▶ **Collected data entries**:
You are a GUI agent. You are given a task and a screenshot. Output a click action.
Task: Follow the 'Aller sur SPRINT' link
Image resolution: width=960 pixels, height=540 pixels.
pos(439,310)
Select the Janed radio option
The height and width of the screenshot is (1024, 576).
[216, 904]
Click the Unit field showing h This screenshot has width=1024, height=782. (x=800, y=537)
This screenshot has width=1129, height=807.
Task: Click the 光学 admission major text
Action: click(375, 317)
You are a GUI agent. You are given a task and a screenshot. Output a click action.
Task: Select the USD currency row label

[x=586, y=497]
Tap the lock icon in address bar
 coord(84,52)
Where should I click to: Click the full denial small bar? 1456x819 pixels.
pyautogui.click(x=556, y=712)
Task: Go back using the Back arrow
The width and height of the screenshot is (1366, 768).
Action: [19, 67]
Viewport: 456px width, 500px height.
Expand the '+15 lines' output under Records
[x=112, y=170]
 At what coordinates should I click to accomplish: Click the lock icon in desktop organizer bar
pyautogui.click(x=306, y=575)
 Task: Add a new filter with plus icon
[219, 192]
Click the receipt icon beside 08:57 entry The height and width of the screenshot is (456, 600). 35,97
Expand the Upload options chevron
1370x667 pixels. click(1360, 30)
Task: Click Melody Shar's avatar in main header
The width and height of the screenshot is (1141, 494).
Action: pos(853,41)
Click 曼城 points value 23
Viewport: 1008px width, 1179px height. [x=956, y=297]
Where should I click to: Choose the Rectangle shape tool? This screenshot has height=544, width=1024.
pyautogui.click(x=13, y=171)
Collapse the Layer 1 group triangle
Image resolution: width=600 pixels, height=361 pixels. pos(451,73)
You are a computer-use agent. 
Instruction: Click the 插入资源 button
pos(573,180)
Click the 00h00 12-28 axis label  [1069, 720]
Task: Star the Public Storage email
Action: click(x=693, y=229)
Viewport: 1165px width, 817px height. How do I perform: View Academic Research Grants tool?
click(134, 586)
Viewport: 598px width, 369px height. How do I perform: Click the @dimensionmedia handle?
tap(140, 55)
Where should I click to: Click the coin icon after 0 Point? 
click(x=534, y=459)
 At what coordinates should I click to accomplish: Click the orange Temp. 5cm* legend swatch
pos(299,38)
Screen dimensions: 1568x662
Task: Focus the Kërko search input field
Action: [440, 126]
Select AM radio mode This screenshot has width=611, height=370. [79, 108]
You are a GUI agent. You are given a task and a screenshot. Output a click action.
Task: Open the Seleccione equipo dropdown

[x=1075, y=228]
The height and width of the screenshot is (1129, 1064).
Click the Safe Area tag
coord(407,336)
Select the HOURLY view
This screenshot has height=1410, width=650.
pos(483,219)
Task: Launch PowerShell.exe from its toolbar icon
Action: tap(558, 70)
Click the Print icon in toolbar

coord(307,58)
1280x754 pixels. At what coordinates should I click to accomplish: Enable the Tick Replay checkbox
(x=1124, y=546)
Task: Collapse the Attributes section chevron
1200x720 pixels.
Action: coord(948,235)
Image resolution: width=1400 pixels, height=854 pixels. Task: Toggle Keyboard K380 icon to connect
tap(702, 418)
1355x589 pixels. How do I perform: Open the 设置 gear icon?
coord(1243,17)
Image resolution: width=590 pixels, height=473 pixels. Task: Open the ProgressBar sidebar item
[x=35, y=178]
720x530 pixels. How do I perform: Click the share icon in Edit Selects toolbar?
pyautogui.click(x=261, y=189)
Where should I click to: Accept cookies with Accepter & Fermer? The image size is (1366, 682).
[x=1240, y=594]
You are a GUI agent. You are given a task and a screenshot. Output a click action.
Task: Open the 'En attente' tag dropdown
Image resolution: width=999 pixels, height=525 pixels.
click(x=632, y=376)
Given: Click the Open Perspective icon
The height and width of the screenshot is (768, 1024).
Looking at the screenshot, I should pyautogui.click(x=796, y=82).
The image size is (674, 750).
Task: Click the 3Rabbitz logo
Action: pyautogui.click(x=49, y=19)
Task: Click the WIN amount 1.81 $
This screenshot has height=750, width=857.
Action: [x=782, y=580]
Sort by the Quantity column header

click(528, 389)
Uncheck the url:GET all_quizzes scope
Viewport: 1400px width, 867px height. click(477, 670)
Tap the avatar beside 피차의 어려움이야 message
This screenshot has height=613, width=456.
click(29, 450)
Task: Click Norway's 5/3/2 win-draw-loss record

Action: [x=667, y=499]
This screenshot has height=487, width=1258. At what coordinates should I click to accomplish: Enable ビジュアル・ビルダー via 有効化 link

▶ **The problem**:
Within the data, how many lines hold "beside"? Respond with only the number.

▶ **Exercise solution**:
2